**EXERCISE DETAILS**
All of the entries need to be copied character for character.

========

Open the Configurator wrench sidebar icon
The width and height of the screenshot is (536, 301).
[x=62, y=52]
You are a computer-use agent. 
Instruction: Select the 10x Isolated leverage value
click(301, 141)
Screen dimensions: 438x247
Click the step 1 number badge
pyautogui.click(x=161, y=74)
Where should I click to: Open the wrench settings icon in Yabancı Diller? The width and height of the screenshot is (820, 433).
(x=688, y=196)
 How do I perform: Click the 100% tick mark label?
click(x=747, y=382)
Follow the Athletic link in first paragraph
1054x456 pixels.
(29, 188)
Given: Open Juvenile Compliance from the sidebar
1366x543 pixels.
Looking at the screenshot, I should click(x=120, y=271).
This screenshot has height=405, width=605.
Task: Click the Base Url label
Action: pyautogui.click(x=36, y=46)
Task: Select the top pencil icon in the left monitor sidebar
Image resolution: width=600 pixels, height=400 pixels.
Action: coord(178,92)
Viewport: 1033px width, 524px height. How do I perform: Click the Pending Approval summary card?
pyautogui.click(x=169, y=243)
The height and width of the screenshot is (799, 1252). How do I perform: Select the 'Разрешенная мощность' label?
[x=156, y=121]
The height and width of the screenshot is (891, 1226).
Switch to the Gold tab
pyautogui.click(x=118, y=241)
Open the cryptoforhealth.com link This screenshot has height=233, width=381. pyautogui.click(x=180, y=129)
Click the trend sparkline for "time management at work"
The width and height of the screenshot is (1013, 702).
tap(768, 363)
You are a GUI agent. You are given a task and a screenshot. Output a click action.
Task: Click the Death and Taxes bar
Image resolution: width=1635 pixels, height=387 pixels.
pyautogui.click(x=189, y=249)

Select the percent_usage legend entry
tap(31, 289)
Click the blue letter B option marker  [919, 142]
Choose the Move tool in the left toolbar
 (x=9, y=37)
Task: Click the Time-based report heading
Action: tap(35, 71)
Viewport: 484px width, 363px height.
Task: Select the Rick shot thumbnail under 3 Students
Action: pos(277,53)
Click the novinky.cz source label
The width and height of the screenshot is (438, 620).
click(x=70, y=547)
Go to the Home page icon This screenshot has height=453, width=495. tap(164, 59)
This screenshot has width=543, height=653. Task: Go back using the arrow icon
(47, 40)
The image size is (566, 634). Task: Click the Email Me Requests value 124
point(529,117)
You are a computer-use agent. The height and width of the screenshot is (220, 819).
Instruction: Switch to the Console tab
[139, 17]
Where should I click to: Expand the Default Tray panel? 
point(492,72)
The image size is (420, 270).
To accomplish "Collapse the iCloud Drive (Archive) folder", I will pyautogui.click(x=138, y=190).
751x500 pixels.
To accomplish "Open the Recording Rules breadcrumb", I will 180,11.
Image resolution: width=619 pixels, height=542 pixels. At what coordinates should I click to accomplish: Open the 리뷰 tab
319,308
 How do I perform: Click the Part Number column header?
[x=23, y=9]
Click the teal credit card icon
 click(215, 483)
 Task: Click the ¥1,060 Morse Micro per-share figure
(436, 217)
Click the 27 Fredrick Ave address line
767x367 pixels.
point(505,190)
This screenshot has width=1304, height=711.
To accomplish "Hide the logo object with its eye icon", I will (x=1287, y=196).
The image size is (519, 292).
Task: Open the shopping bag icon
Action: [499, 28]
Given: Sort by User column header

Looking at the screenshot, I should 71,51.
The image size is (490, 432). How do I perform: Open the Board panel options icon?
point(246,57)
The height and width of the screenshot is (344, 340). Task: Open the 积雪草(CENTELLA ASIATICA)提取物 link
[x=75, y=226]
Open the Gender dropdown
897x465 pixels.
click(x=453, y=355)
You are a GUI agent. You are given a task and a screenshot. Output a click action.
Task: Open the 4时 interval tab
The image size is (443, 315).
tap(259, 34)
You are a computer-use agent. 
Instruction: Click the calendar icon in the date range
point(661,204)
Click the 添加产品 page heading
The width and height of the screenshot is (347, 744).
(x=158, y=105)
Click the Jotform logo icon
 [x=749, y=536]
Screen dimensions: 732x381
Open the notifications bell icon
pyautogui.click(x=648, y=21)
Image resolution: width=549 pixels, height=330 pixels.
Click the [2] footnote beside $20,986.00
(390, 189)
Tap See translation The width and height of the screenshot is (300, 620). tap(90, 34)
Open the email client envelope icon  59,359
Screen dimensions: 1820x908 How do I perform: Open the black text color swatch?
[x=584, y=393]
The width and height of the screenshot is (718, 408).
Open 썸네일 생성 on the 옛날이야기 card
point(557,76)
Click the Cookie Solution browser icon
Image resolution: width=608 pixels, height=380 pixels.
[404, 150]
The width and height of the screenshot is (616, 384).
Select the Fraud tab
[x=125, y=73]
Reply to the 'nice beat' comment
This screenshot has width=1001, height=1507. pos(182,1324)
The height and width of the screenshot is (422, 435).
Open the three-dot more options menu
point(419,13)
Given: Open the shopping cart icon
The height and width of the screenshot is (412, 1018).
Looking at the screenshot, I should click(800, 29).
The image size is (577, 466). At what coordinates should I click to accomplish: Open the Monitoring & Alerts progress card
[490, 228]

========

**ANSWER TO THE EXERCISE**
Open the Configurator wrench sidebar icon
The width and height of the screenshot is (536, 301).
[x=62, y=52]
You are a computer-use agent. 
Instruction: Select the 10x Isolated leverage value
click(301, 141)
Screen dimensions: 438x247
Click the step 1 number badge
pyautogui.click(x=161, y=74)
Where should I click to: Open the wrench settings icon in Yabancı Diller? The width and height of the screenshot is (820, 433).
(x=688, y=196)
 How do I perform: Click the 100% tick mark label?
click(x=747, y=382)
Follow the Athletic link in first paragraph
1054x456 pixels.
(29, 188)
Given: Open Juvenile Compliance from the sidebar
1366x543 pixels.
Looking at the screenshot, I should click(x=120, y=271).
This screenshot has height=405, width=605.
Task: Click the Base Url label
Action: pyautogui.click(x=36, y=46)
Task: Select the top pencil icon in the left monitor sidebar
Image resolution: width=600 pixels, height=400 pixels.
Action: coord(178,92)
Viewport: 1033px width, 524px height. How do I perform: Click the Pending Approval summary card?
pyautogui.click(x=169, y=243)
The height and width of the screenshot is (799, 1252). How do I perform: Select the 'Разрешенная мощность' label?
[x=156, y=121]
The height and width of the screenshot is (891, 1226).
Switch to the Gold tab
pyautogui.click(x=118, y=241)
Open the cryptoforhealth.com link This screenshot has height=233, width=381. pyautogui.click(x=180, y=129)
Click the trend sparkline for "time management at work"
The width and height of the screenshot is (1013, 702).
tap(768, 363)
You are a GUI agent. You are given a task and a screenshot. Output a click action.
Task: Click the Death and Taxes bar
Image resolution: width=1635 pixels, height=387 pixels.
pyautogui.click(x=189, y=249)

Select the percent_usage legend entry
tap(31, 289)
Click the blue letter B option marker  [919, 142]
Choose the Move tool in the left toolbar
 (x=9, y=37)
Task: Click the Time-based report heading
Action: tap(35, 71)
Viewport: 484px width, 363px height.
Task: Select the Rick shot thumbnail under 3 Students
Action: pos(277,53)
Click the novinky.cz source label
The width and height of the screenshot is (438, 620).
click(x=70, y=547)
Go to the Home page icon This screenshot has height=453, width=495. tap(164, 59)
This screenshot has width=543, height=653. Task: Go back using the arrow icon
(47, 40)
The image size is (566, 634). Task: Click the Email Me Requests value 124
point(529,117)
You are a computer-use agent. The height and width of the screenshot is (220, 819).
Instruction: Switch to the Console tab
[139, 17]
Where should I click to: Expand the Default Tray panel? 
point(492,72)
The image size is (420, 270).
To accomplish "Collapse the iCloud Drive (Archive) folder", I will pyautogui.click(x=138, y=190).
751x500 pixels.
To accomplish "Open the Recording Rules breadcrumb", I will 180,11.
Image resolution: width=619 pixels, height=542 pixels. At what coordinates should I click to accomplish: Open the 리뷰 tab
319,308
 How do I perform: Click the Part Number column header?
[x=23, y=9]
Click the teal credit card icon
 click(215, 483)
 Task: Click the ¥1,060 Morse Micro per-share figure
(436, 217)
Click the 27 Fredrick Ave address line
767x367 pixels.
point(505,190)
This screenshot has width=1304, height=711.
To accomplish "Hide the logo object with its eye icon", I will (x=1287, y=196).
The image size is (519, 292).
Task: Open the shopping bag icon
Action: [499, 28]
Given: Sort by User column header

Looking at the screenshot, I should 71,51.
The image size is (490, 432). How do I perform: Open the Board panel options icon?
point(246,57)
The height and width of the screenshot is (344, 340). Task: Open the 积雪草(CENTELLA ASIATICA)提取物 link
[x=75, y=226]
Open the Gender dropdown
897x465 pixels.
click(x=453, y=355)
You are a GUI agent. You are given a task and a screenshot. Output a click action.
Task: Open the 4时 interval tab
The image size is (443, 315).
tap(259, 34)
You are a computer-use agent. 
Instruction: Click the calendar icon in the date range
point(661,204)
Click the 添加产品 page heading
The width and height of the screenshot is (347, 744).
(x=158, y=105)
Click the Jotform logo icon
 [x=749, y=536]
Screen dimensions: 732x381
Open the notifications bell icon
pyautogui.click(x=648, y=21)
Image resolution: width=549 pixels, height=330 pixels.
Click the [2] footnote beside $20,986.00
(390, 189)
Tap See translation The width and height of the screenshot is (300, 620). tap(90, 34)
Open the email client envelope icon  59,359
Screen dimensions: 1820x908 How do I perform: Open the black text color swatch?
[x=584, y=393]
The width and height of the screenshot is (718, 408).
Open 썸네일 생성 on the 옛날이야기 card
point(557,76)
Click the Cookie Solution browser icon
Image resolution: width=608 pixels, height=380 pixels.
[404, 150]
The width and height of the screenshot is (616, 384).
Select the Fraud tab
[x=125, y=73]
Reply to the 'nice beat' comment
This screenshot has width=1001, height=1507. pos(182,1324)
The height and width of the screenshot is (422, 435).
Open the three-dot more options menu
point(419,13)
Given: Open the shopping cart icon
The height and width of the screenshot is (412, 1018).
Looking at the screenshot, I should click(800, 29).
The image size is (577, 466). At what coordinates should I click to accomplish: Open the Monitoring & Alerts progress card
[490, 228]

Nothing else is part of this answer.